In 77 shoulders with previously unrepaired irreparable tears, Simple Shoulder Test (SST) scores improved from an average of 4.6 (range 0–12) to 8.5 (range 1–12) (p < 0.001). Fifty-four patients (70%) improved by at least the minimally clinically important difference (MCID) of 2 SST points. 

For 74 shoulders with irreparable failed prior repairs, SST scores improved from 4.0 (range 0–11) to 7.5 (range 0–12) (p < 0.001). Fifty-four patients (73%) improved by the MCID of 2 SST points.

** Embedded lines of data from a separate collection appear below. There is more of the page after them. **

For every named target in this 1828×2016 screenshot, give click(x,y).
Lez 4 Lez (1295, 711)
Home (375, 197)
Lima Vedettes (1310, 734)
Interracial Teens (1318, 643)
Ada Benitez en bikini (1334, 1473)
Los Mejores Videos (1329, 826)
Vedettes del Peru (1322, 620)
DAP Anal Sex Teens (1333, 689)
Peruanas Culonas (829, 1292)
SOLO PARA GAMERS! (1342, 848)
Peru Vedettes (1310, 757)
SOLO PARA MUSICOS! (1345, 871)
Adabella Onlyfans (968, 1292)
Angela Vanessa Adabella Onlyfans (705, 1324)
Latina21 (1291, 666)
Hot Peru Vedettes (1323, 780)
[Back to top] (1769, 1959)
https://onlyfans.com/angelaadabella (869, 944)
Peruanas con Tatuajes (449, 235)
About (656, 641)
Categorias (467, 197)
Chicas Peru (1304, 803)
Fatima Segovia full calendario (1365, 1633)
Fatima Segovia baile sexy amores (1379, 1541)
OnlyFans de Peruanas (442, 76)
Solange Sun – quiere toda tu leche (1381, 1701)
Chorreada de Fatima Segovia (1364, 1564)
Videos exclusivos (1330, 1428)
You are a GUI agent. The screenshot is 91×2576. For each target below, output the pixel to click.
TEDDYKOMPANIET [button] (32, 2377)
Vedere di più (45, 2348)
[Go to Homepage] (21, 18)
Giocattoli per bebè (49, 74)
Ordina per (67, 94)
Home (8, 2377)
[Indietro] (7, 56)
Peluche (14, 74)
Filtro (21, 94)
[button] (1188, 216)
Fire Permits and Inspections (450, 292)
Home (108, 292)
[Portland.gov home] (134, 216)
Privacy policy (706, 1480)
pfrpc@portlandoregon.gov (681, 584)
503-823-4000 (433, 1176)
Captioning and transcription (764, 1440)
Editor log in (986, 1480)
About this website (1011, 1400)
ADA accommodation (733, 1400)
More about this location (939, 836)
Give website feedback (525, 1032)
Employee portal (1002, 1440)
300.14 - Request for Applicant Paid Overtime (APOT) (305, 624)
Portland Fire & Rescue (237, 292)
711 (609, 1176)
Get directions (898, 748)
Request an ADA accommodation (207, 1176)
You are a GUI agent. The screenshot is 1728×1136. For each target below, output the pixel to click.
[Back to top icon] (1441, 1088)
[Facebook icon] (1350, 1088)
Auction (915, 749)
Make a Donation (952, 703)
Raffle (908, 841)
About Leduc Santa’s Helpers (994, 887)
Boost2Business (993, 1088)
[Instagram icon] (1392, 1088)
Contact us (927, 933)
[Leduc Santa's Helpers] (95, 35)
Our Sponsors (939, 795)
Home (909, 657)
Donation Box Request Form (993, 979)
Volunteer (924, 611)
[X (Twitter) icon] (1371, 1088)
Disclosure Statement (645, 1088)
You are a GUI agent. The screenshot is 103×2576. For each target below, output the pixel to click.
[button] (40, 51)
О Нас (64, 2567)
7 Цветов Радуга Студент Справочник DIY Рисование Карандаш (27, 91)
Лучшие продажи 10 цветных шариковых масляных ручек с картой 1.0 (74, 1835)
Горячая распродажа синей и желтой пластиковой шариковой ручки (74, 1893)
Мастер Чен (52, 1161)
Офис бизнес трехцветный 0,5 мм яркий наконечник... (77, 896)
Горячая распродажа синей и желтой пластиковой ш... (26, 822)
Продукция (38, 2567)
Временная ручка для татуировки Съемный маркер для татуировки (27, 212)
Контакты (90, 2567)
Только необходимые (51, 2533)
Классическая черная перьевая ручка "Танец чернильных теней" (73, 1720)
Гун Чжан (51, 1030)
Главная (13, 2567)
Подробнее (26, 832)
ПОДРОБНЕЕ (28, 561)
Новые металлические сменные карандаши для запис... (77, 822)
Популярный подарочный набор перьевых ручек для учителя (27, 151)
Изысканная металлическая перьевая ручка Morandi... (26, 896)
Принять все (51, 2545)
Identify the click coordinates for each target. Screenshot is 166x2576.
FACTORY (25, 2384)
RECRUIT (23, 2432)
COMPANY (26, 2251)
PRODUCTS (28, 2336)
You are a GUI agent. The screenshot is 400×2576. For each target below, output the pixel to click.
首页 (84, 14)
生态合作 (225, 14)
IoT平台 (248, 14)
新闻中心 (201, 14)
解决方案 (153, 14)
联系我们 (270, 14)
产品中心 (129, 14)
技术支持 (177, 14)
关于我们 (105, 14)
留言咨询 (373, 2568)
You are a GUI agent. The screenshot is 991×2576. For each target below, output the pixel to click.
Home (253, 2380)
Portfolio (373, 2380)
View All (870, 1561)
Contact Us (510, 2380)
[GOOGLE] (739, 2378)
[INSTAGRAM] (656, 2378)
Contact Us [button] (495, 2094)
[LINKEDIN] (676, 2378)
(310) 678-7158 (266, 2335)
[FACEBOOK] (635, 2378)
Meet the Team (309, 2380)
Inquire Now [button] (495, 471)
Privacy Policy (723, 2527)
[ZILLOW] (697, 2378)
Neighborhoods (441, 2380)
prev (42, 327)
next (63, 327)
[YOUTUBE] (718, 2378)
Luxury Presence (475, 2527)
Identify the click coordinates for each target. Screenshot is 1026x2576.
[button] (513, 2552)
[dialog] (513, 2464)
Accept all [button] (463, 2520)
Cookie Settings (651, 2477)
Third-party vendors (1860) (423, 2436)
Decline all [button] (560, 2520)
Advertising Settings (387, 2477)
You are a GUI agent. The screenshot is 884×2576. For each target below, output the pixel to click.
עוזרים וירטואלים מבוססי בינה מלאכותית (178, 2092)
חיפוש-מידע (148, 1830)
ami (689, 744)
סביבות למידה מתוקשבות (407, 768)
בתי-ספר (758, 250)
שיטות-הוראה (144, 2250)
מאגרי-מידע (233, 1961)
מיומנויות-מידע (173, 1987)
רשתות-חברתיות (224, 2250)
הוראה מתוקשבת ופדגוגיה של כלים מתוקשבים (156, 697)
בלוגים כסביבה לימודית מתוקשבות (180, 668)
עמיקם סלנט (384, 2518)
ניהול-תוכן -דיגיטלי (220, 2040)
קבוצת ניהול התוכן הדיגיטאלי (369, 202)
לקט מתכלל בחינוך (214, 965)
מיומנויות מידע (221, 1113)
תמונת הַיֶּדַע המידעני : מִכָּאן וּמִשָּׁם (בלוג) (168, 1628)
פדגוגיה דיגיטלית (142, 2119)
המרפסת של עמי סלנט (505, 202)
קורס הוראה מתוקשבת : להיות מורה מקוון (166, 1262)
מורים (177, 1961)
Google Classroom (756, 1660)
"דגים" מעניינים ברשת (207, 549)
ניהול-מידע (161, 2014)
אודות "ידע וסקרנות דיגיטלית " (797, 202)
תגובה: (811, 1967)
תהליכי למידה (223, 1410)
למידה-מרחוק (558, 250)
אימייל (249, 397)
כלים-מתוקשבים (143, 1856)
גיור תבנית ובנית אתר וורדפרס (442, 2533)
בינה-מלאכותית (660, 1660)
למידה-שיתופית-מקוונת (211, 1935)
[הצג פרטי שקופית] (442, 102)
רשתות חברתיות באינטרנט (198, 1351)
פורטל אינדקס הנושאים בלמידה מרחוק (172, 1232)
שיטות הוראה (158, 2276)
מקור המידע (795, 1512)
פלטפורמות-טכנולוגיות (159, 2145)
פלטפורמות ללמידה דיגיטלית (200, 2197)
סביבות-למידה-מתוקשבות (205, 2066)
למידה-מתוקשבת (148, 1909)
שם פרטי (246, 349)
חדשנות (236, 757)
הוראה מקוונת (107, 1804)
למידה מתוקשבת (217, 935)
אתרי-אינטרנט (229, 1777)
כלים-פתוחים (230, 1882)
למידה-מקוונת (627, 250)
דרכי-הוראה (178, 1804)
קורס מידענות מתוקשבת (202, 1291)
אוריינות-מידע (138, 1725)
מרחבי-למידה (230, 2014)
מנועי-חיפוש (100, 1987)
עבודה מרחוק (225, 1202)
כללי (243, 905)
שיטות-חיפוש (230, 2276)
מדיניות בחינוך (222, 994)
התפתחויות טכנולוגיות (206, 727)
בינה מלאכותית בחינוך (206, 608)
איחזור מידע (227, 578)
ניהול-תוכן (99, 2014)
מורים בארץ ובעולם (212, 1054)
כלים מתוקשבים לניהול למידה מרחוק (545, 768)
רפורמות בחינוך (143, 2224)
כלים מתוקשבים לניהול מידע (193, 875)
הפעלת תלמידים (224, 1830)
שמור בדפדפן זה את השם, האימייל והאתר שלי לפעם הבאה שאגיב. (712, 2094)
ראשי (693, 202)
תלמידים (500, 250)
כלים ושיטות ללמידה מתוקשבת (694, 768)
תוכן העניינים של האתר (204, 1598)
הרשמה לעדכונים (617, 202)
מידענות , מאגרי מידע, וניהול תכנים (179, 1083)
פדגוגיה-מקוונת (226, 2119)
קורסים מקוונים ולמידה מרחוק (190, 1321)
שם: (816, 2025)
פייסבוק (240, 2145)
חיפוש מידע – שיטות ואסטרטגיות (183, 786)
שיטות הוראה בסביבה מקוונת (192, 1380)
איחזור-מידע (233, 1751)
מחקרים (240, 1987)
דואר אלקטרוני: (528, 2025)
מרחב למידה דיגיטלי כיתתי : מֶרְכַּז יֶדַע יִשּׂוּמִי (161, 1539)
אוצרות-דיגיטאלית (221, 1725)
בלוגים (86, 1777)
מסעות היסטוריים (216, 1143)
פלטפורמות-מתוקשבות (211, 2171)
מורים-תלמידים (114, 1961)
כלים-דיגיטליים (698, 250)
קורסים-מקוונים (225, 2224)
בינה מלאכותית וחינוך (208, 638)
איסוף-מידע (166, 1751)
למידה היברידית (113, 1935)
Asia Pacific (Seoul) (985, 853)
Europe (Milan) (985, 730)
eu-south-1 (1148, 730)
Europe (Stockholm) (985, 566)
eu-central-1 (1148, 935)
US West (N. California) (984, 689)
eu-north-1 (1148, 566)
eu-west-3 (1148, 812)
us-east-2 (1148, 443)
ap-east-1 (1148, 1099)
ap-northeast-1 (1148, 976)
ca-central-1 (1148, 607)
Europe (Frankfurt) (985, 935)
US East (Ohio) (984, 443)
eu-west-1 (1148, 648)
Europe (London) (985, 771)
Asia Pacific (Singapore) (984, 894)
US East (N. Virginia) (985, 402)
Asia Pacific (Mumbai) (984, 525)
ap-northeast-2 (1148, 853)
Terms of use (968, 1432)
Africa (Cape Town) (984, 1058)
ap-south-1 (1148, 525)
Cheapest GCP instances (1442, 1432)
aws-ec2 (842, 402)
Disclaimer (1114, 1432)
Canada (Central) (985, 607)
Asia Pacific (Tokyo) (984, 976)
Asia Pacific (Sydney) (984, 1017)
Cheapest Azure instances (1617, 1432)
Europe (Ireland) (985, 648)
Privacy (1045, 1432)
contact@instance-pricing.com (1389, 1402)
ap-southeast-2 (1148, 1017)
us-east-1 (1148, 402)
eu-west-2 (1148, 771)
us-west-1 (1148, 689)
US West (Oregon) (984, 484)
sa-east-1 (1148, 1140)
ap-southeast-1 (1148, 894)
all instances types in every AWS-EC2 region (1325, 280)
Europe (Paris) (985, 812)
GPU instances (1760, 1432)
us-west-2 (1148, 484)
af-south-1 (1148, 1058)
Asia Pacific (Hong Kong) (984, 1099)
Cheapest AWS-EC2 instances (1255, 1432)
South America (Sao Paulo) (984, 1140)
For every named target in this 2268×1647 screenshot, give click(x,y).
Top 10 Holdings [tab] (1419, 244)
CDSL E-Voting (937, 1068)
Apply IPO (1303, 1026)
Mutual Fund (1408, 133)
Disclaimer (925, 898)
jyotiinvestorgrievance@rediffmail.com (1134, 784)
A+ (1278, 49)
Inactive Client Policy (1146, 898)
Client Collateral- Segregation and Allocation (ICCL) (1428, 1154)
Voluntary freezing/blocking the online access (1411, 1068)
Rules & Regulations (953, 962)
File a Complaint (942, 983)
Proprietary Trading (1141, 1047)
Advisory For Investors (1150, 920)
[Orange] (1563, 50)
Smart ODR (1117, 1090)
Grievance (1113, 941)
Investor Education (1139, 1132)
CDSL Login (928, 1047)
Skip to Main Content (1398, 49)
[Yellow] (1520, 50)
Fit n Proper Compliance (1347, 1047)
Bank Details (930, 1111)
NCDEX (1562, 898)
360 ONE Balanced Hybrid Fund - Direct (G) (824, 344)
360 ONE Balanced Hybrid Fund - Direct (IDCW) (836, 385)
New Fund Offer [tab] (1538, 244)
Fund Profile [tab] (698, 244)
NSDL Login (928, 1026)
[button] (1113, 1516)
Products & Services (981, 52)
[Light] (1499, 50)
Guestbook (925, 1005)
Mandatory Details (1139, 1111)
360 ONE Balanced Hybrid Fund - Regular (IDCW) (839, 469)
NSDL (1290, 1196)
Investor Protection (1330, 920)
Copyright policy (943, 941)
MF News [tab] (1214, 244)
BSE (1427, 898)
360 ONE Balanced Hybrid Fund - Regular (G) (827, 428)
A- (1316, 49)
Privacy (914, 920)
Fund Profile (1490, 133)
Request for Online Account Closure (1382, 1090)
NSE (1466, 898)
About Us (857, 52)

They provided this case example. A rancher in his mid 60s had a right rotator cuff reconstruction with freeze-dried acellular human dermal collagen tissue matrix that subsequently became infected. He presented to us with a painful stiff right shoulder. At surgery there was extensive scar throughout the humeral scapular motion interface. The subscapularis was detached but was reconstructible. The supraspinatus was absent. The upper 2/3 of the infraspinatus was absent as well. The tuberosities were prominent. He had a smooth and move procedure at which time the abundant scar in the humeral scapular motion interface was debrided. The previous sutures and Graft Jacket were excised. The bursa was removed. The prominent tuberosities were resected using a rongeur and a burr. A manipulation under anesthesia was performed to assure a full passive range of motion. Passive and active range of motion exercises were started immediately after surgery. Three years later he reported excellent shoulder comfort and function and sent us this photo of his return to one of his favorite activities


They concluded that smoothing of the humeroscapular interface can durably improve symptomatic shoulders with irreparable cuff tears and retained active elevation > 100 degrees. They point out that this conservative procedure offers an alternative to more complex procedures in the management of irreparable rotator cuff tears.

Currently surgeons are actively pursing a variety of methods for managing patients with symptomatic irreparable rotator cuff tears, including marginal convergence, patch grafts, superior capsular reconstructions, degrading subacromial 'balloons' tendon transfers and reverse shoulder arthroplasty. Each of these procedures is more complex than the smooth and move procedure described in this article and none offers the opportunity for immediate postoperative resumption of active use of the shoulder.

These results from 151 patients having the smooth and move procedure can be contrasted to those from 24 patients having a 'superior capsular reconstruction' using an 8 mm fascia lata graft harvested from the patients thigh have been reported by Mihata et al (see this link). After the superior capsular reconstruction it is recommended that an abduction pillow be used for 4 weeks after the reconstruction with active exercises not started until 8 weeks after surgery.


Of note is that standard dermal grafts that used instead of fascial lata are often <2mm depending on the company selling them.

While future clinical research will hopefully clarify the indications for the superior capsular reconstruction and other more complex procedures, the advantages of the smooth and move procedure lie in its simplicity, its avoidance of tissue autograft or commercially available decellularized dermal allograft, its lack of postoperative 'down time', its high rate of durable improvement, and the fact that it does not preclude other surgical options should it fail to yield the desired result.